La dette est-elle le « top » des outils de domination ?

DetteA considérer l’actualité récente, que ce soient l’affaire de la dette grecque ou des dettes des agriculteurs français et des autres consommateurs victimes des crédits, force et de constater qu’à la fin de la partie c’est toujours les créanciers qui dictent leurs conditions. Les grands oligopoles financiers omnipotents (banques et autres) sont devenus les dominants majeurs de notre société.
 L’arme économique semble être devenue un moyen dévastateur pour asseoir les hégémonies politiques, et John Adams Président des USA 1791-1801, l’avait déjà découvert « Il y a deux façons de conquérir une nation et de la réduire en esclavage. Une façon est par l’épée, l’autre est par la dette.»

Un petit condensé d’analyses

Dans un texte de Jean-Pierre Lepri (*) quelques explications sont nettement avancées qui pourront nous éclairer sur ces relations de la dette et de la domination qui sont la cause de tant de mal-être.

…« Il existe des dominants et des dominés dans les basses-cours, les cours d’écoles, dans les familles, comme dans les bureaux (indépendamment des hiérarchies officielles). La dominance c’est obtenir de quelqu’un qu’il fasse ce qu’on voudrait le voir faire.

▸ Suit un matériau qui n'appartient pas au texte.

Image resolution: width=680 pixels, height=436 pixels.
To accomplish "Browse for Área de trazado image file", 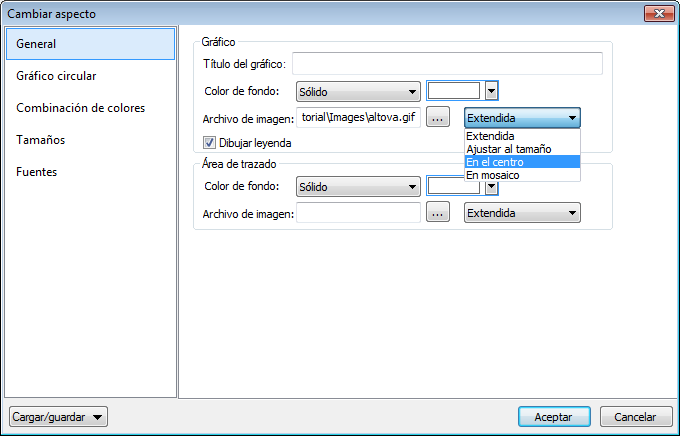I will (x=437, y=212).
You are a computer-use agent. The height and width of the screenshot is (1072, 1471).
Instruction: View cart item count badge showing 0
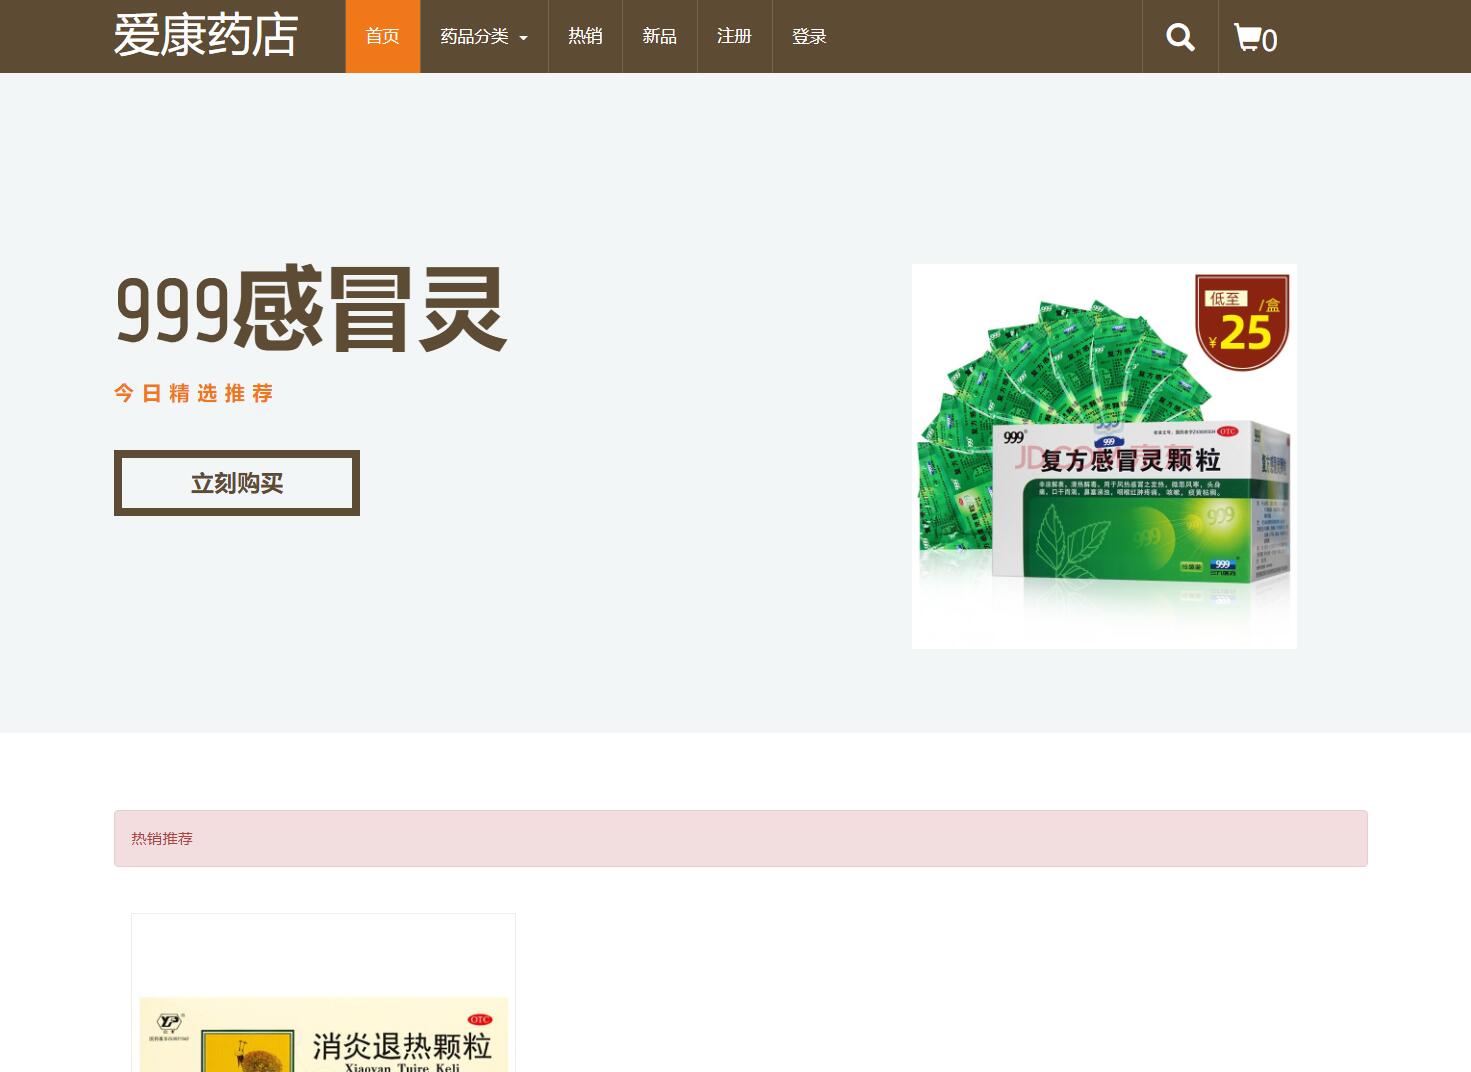1270,41
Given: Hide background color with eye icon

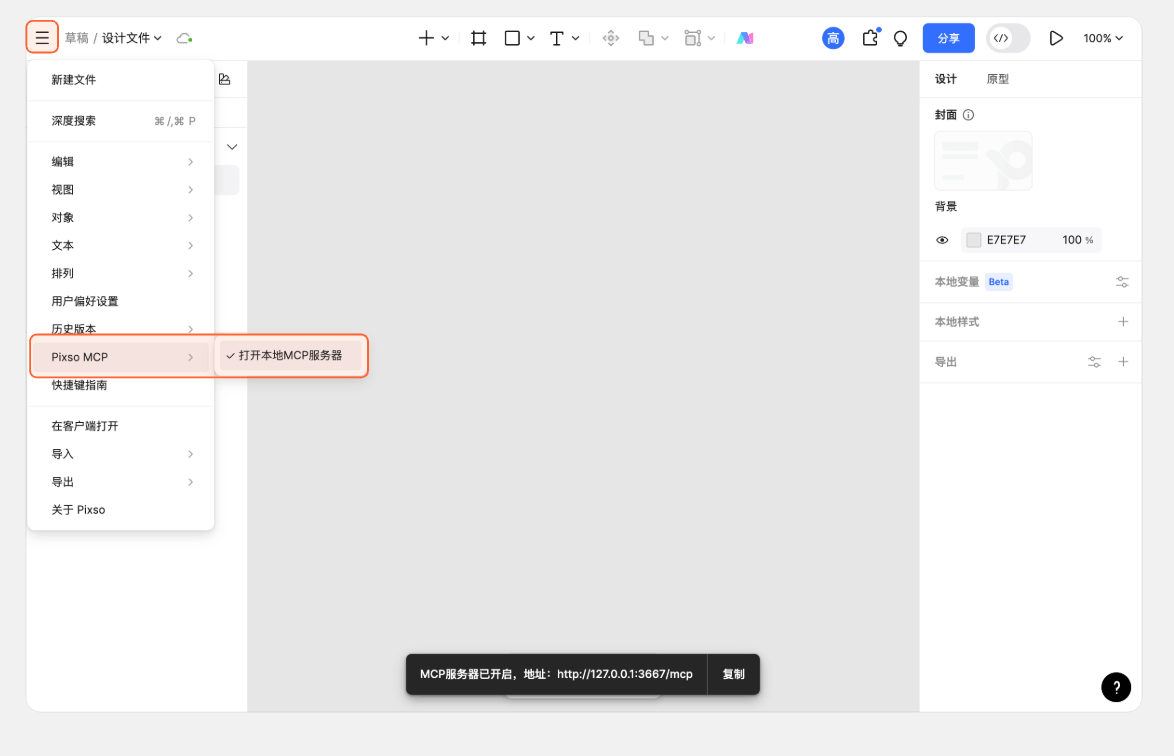Looking at the screenshot, I should tap(942, 240).
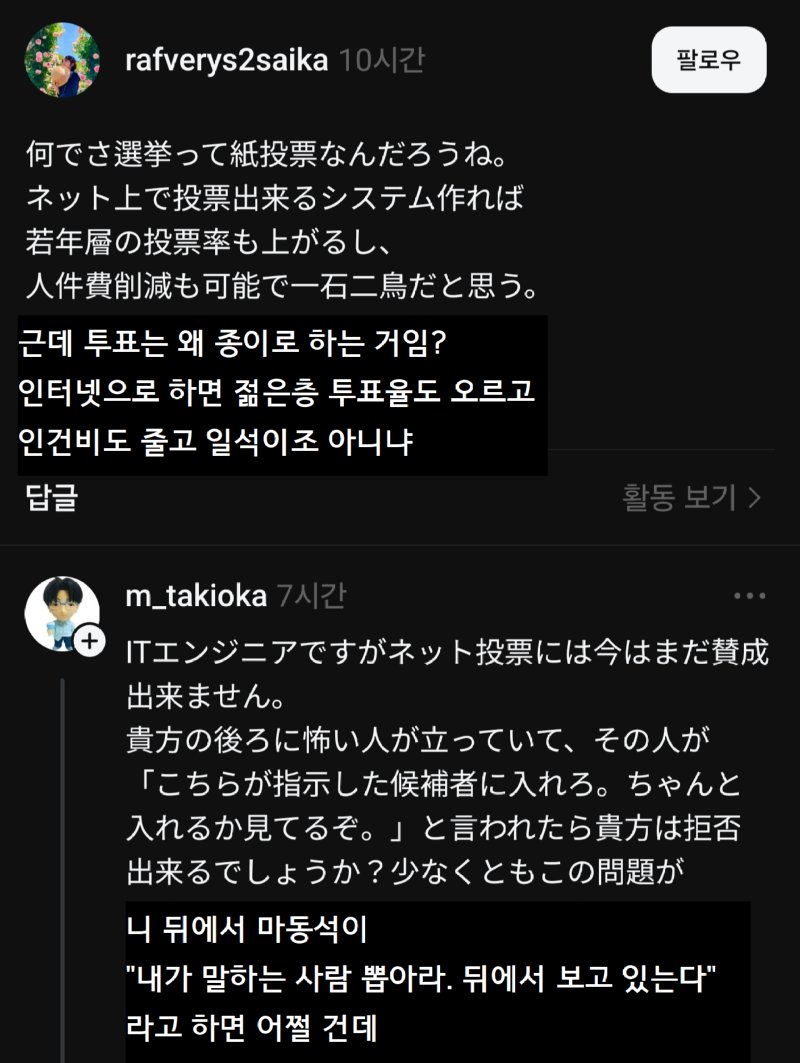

Elle peut s’établir par la contrainte ou bien, le plus souvent, par la manipulation.

Dans cette relation de dominance, dominant et dominé trouvent, tous deux, leur compte.
Il est, pour chacun, plus simple d’avoir à sa disposition un règlement de manœuvre, un mode d’emploi, pour agir. Le dominant se rassure ainsi momentanément sur son pouvoir. Le dominé se sent protégé. Dominant et dominé, par leur angoisse respective, sont donc, chacun, entièrement responsable de cette relation. Que l’un des deux ne «marche» plus et la relation de dominance cesse.

Et comme la dominance ne fait pas disparaître l’angoisse, qui est d’un autre ordre, la relation est appelée à se «durcir». Le dominant devient arrogant, de plus en plus exigeant et violent, le dominé, lui, se sent coupable et devient de plus en plus craintif et soumis. Tyrans et foules soumises sont dans le même temps, tyrans et contre-tyrans.

Les groupes sociaux fonctionnent sur le modèle de la dominance:
États, gouvernements, partis politiques, églises, «écoles» philosophiques ou autres, médias, publicités, show-business, mais aussi associations, même de «solidarité» ou humanistes, familles, consommation, écoles et autres éducations, couples… »…

Toute organisation implique l’exercice du pouvoir. 

Le fait que cette relation ait toujours existé au cours de l’histoire, voire ait causé des millions de morts, n’est pas suffisant pour qu’elle soit considérée innée, inévitable. En fait, le seul comportement « inné » semble être l’action gratifiante.
La notion de territoire et de propriété, que l’on suppose en jeu dans la relation de dominance, n’est alors que secondaire à l’apprentissage de la gratification.
Si, d’autre part, on a pu distinguer chez l’enfant, dès la crèche, six profils : leaders, dominants agressifs, dominés agressifs, dominés craintifs, dominés, «isolés», il ne s’agit bien, ici et ailleurs, que de comportements, et non de personnalité ou de hiérarchie sociale. Or, mon comportement est une traduction, en actes, de mes représentations, et donc des influences diverses qui les ont construites.
Mon comportement évolue tout seul, «naturellement», lorsque mes représentations évoluent.

Je pourrais donc vivre sans domination ni soumission ou, avec une domination et une soumission clairement acceptées, temporaires et circonscrites. Vivre hors des compétitions hiérarchiques, en autonomie par rapport à elles, semble la voie déjà adoptée par beaucoup.
Pour cela, seule la conscience que je suis manipulé ou contraint m’est nécessaire. Les moyens de développer cette conscience existent.
Il ne dépend donc que de moi de ne plus être dupe, exploité et heureux de l’être, car même la soumission peut s’accompagner d’un sentiment de liberté. Ou alors de l’être en pleine conscience, dans la seule mesure que je souhaite. »…

A la lecture de ce texte, nous pouvons à présent mieux identifier les situations où notre comportement est celui d’un dominant ou d’un dominé et donc nous mettre en garde contre les outils de domination … dont la dette sous toutes ses formes est le plus ravageur et le plus humiliant.

Carrizos

(*)Jean-Pierre Lepri – Docteur en éducation et en sociologie membre du CREA-Apprendre la vie.